Patel, BP, Anderson, GH, Vien, S, Bellissimo, N, McCrindle, BW, Hamilton, JK
Clinical endocrinology. 2014;(1):63-70
Abstract
BACKGROUND AND OBJECTIVES Little information is available on how food intake regulatory hormones may be altered during pubertal development and across the weight spectrum in adolescents. Therefore, the effect of obesity, sex and pubertal status on subjective appetite and appetite hormones in response to a mixed glucose and whey protein drink was determined in 8-18 year old adolescents. PATIENTS AND METHODS A cross-sectional cohort study was conducted at the Hospital for Sick Children, Toronto. After a 12 h fast, normal weight (n = 5 female, 4 male) and obese (n = 5 female, 4 male) adolescents (Experiment 1), and pre-early pubertal (n = 10) and mid-late pubertal (n = 10) obese male adolescents (Experiment 2) consumed a 250 ml glucose (30 g) and whey protein (30 g) beverage.
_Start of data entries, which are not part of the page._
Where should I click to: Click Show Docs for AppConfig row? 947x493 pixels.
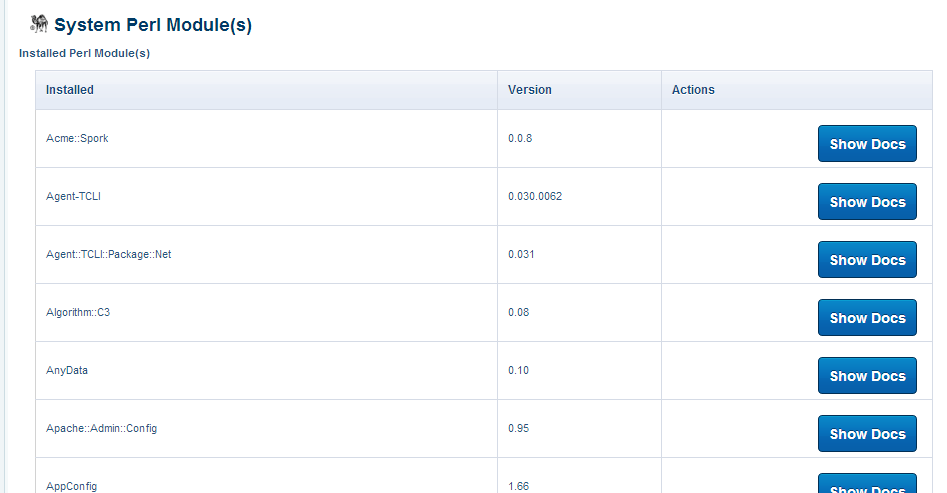click(x=867, y=485)
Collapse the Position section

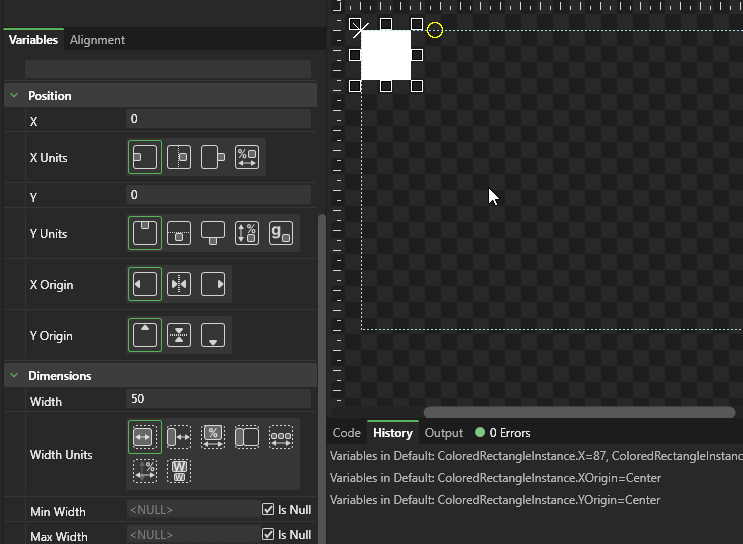click(15, 96)
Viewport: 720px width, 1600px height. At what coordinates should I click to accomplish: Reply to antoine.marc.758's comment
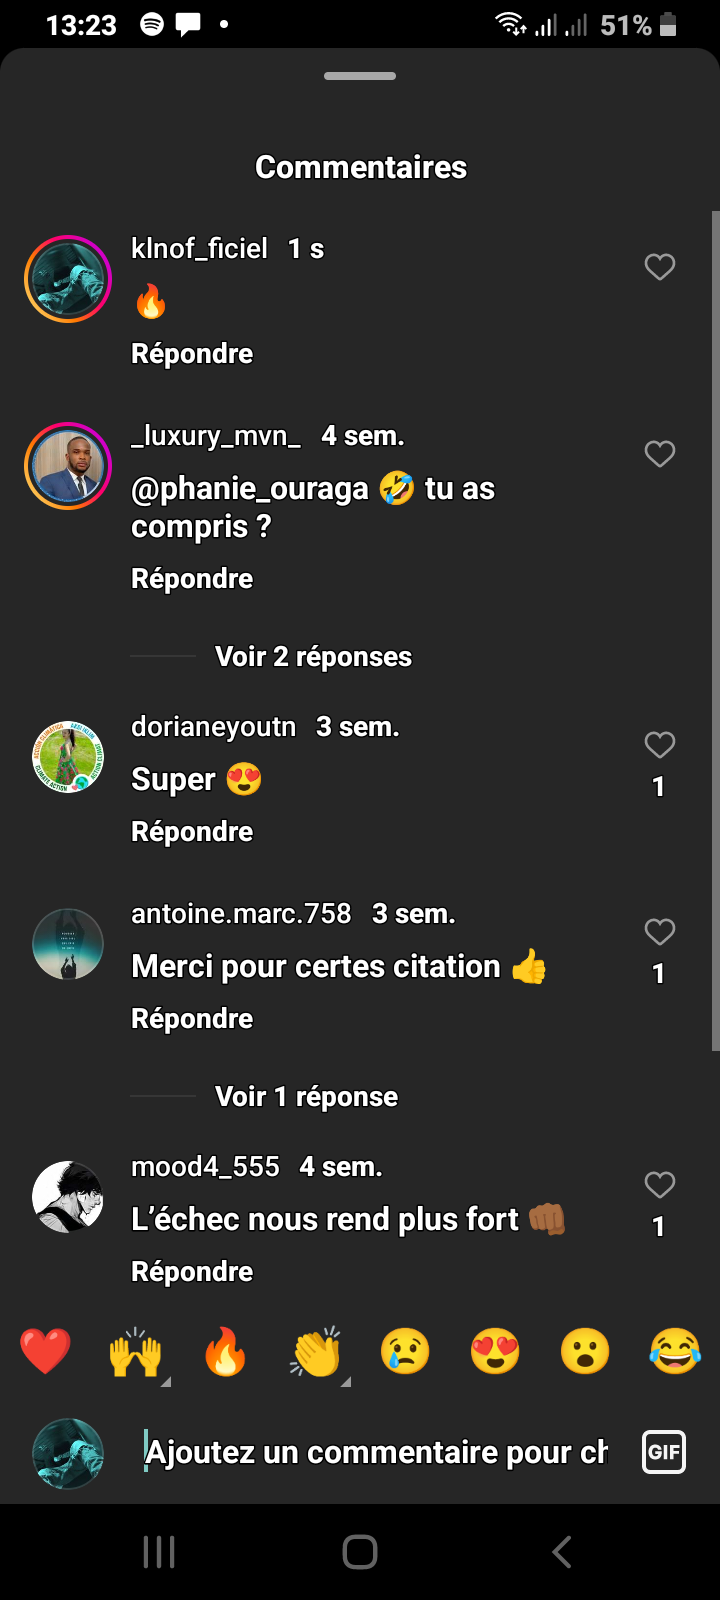click(192, 1019)
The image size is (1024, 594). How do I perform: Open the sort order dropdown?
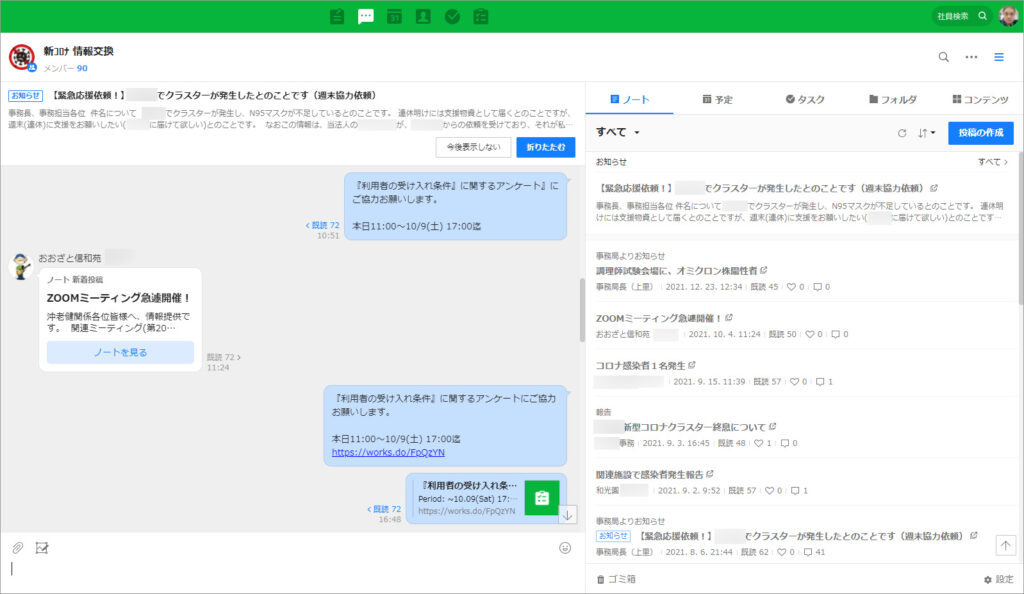(x=926, y=133)
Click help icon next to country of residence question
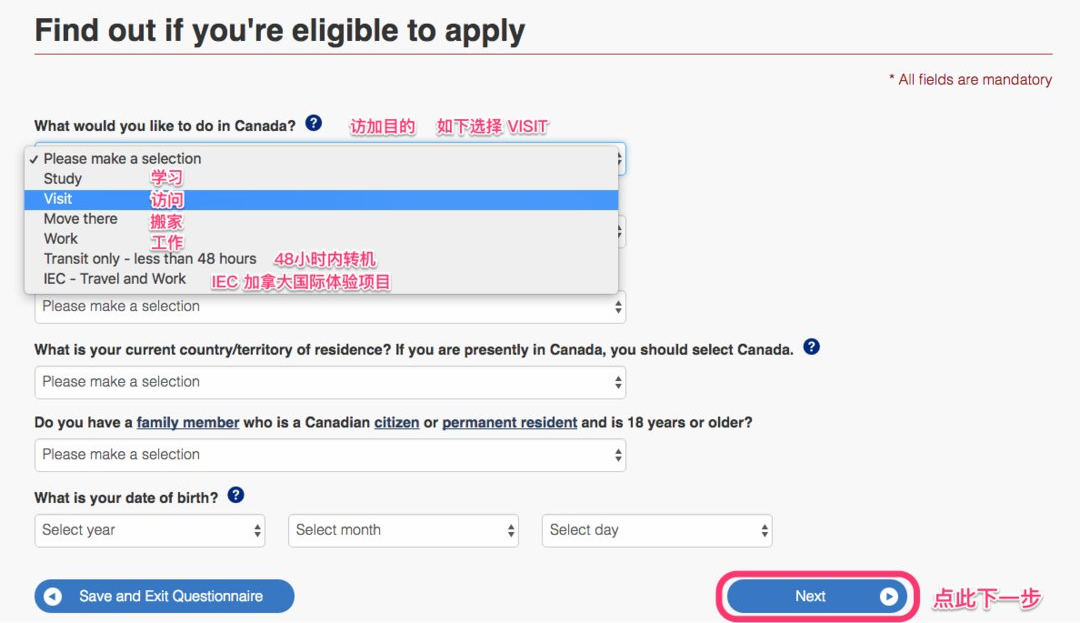 812,348
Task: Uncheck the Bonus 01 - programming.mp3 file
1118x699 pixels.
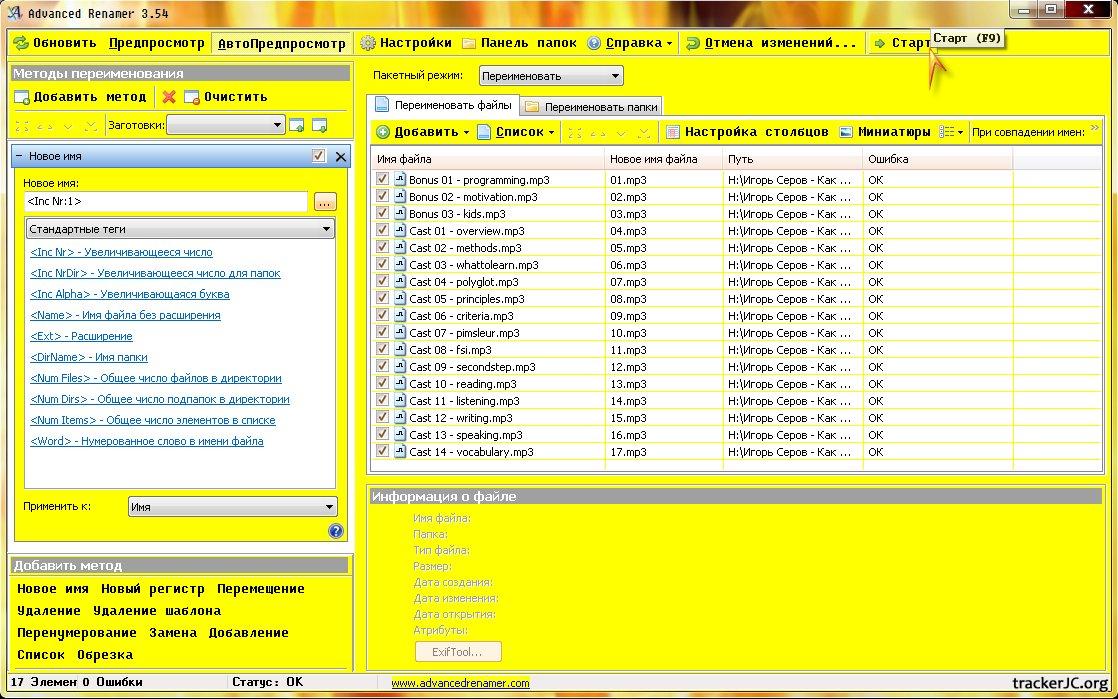Action: (x=383, y=179)
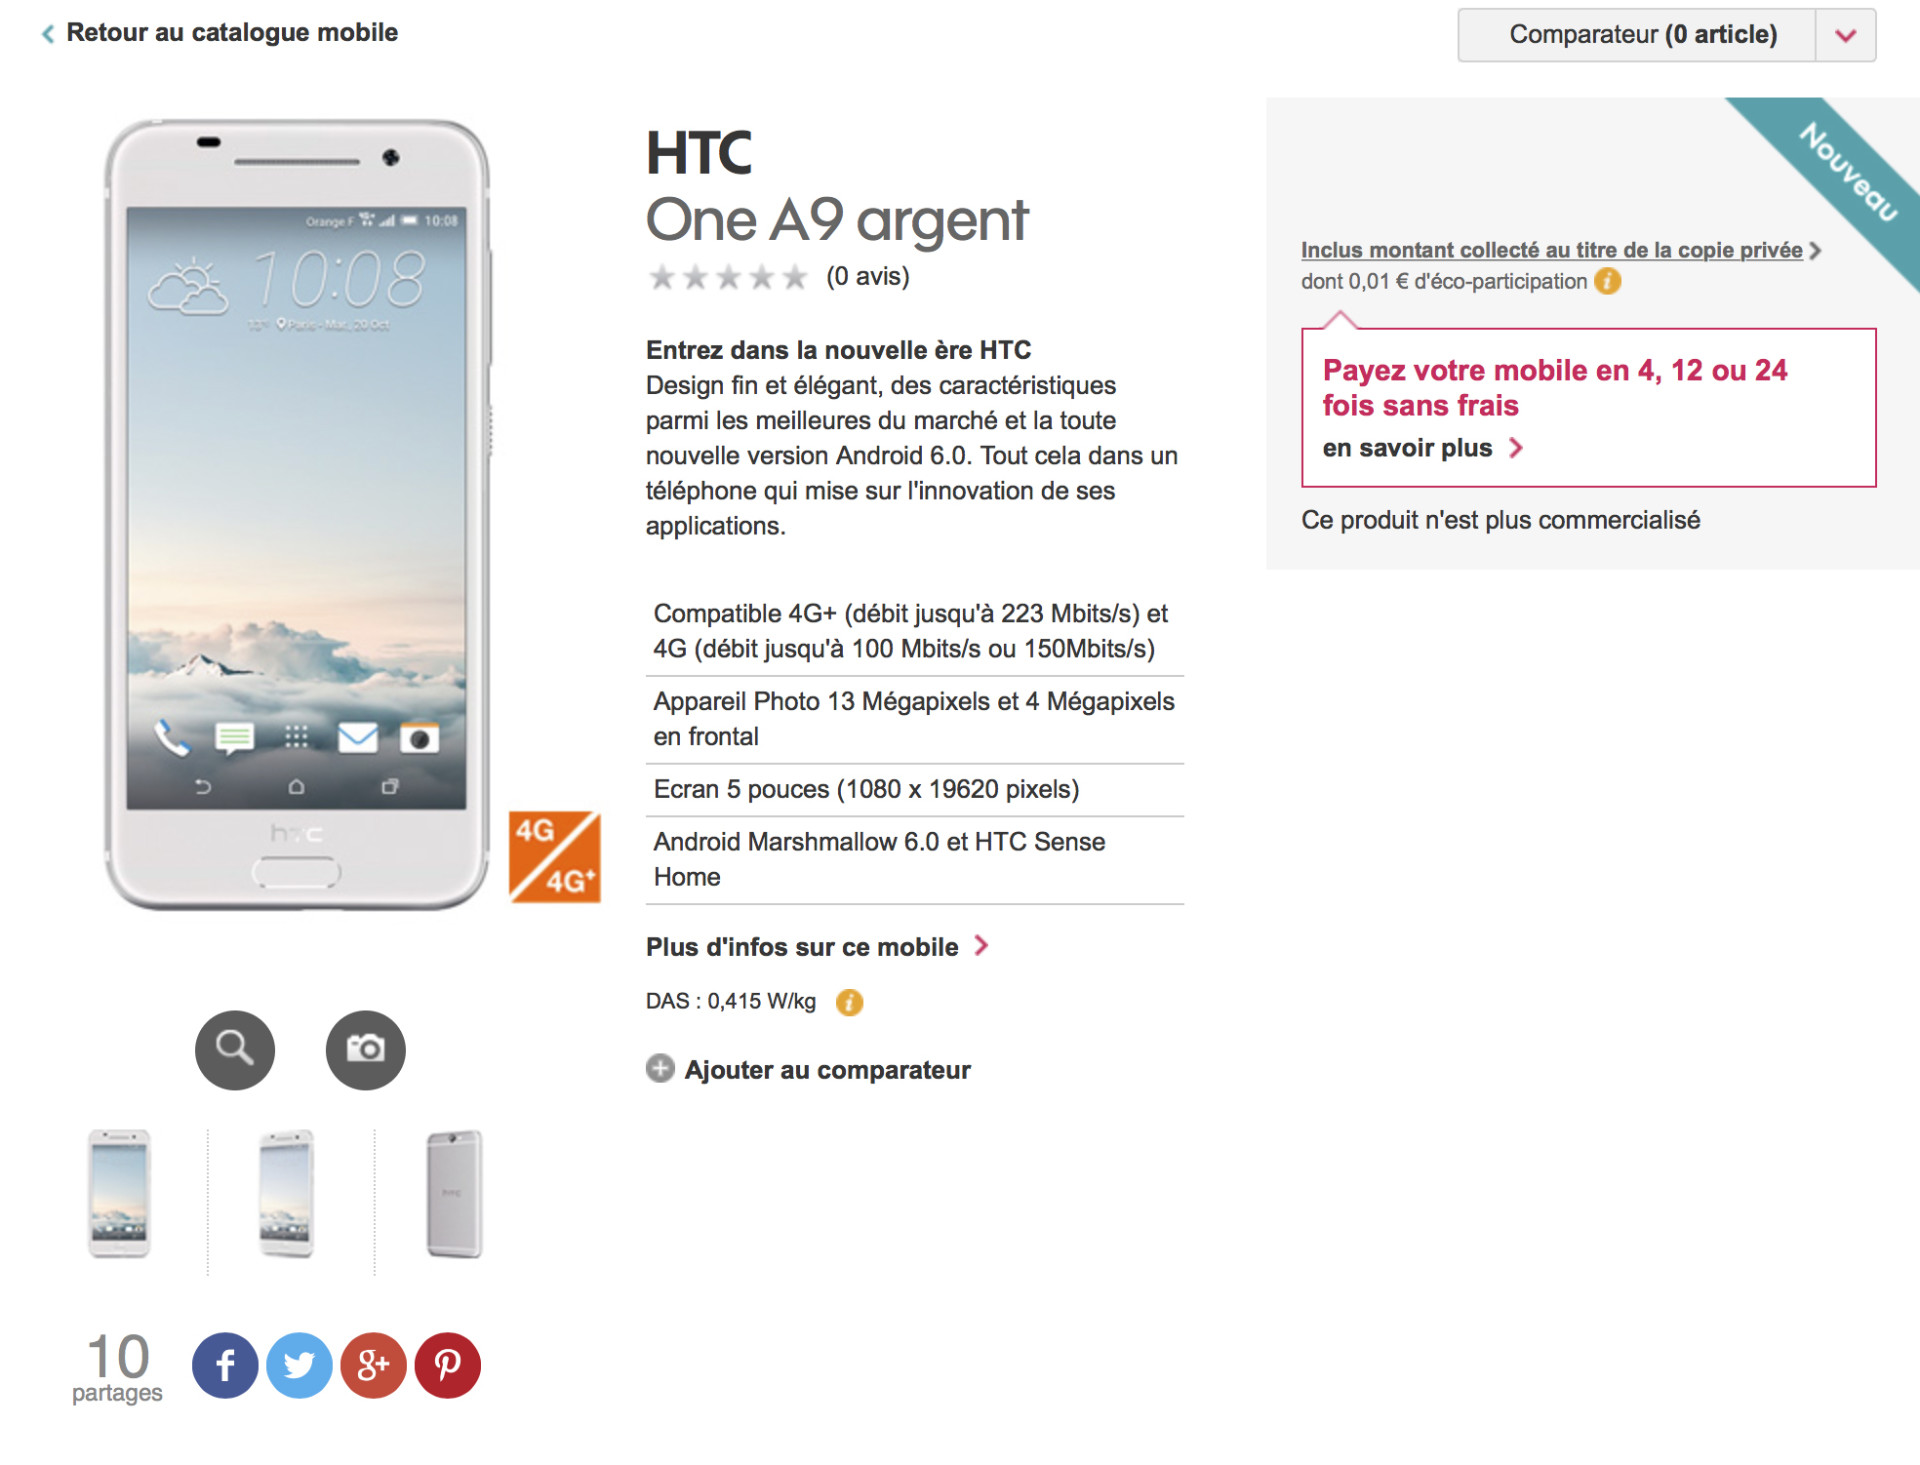Image resolution: width=1920 pixels, height=1465 pixels.
Task: Select the back view phone thumbnail
Action: (x=455, y=1193)
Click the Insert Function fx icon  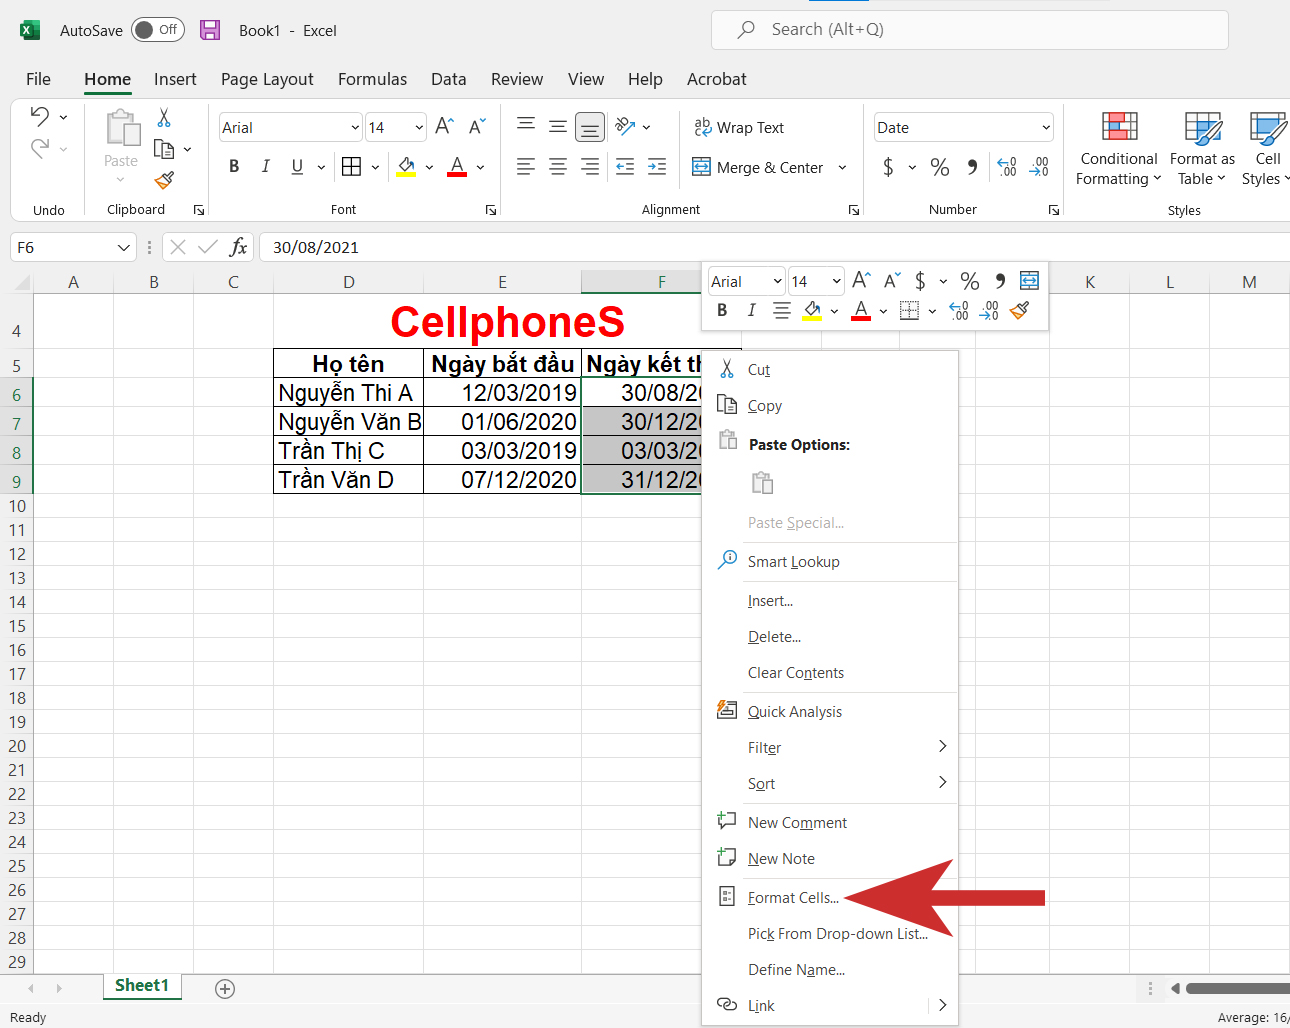238,247
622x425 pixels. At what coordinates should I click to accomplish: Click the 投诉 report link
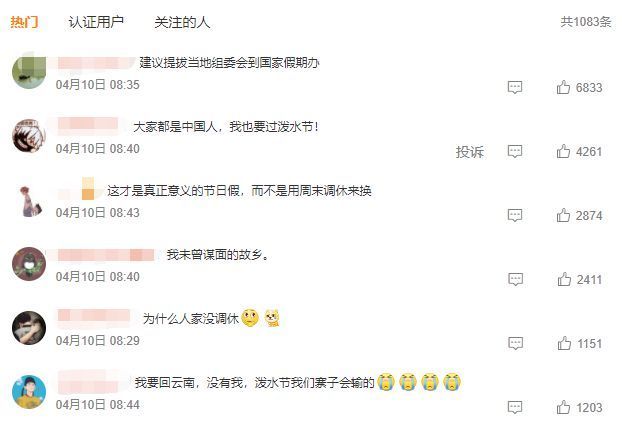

Insulin, PYY, ghrelin and subjective appetite were measured over 120 min. RESULTS Obese adolescents (Experiment 1) have higher insulin, PYY and lower ghrelin (P < 0·006) than normal weight controls, with a more pronounced effect in males (P < 0·037). Puberty (Experiment 2) did not affect insulin (P = 0·305), but the change in PYY in response to the drink was greater (P = 0·032) and ghrelin was lower (P = 0·026) in mid-late pubertal than pre-early pubertal obese males. Average appetite 60 min post-drink was higher in obese and mid-late pubertal adolescents, but not related to hormone changes. CONCLUSIONS Obesity, sex and pubertal status affect macronutrient-stimulated appetite hormone secretion and these factors may alter food intake in obese children during pubertal development.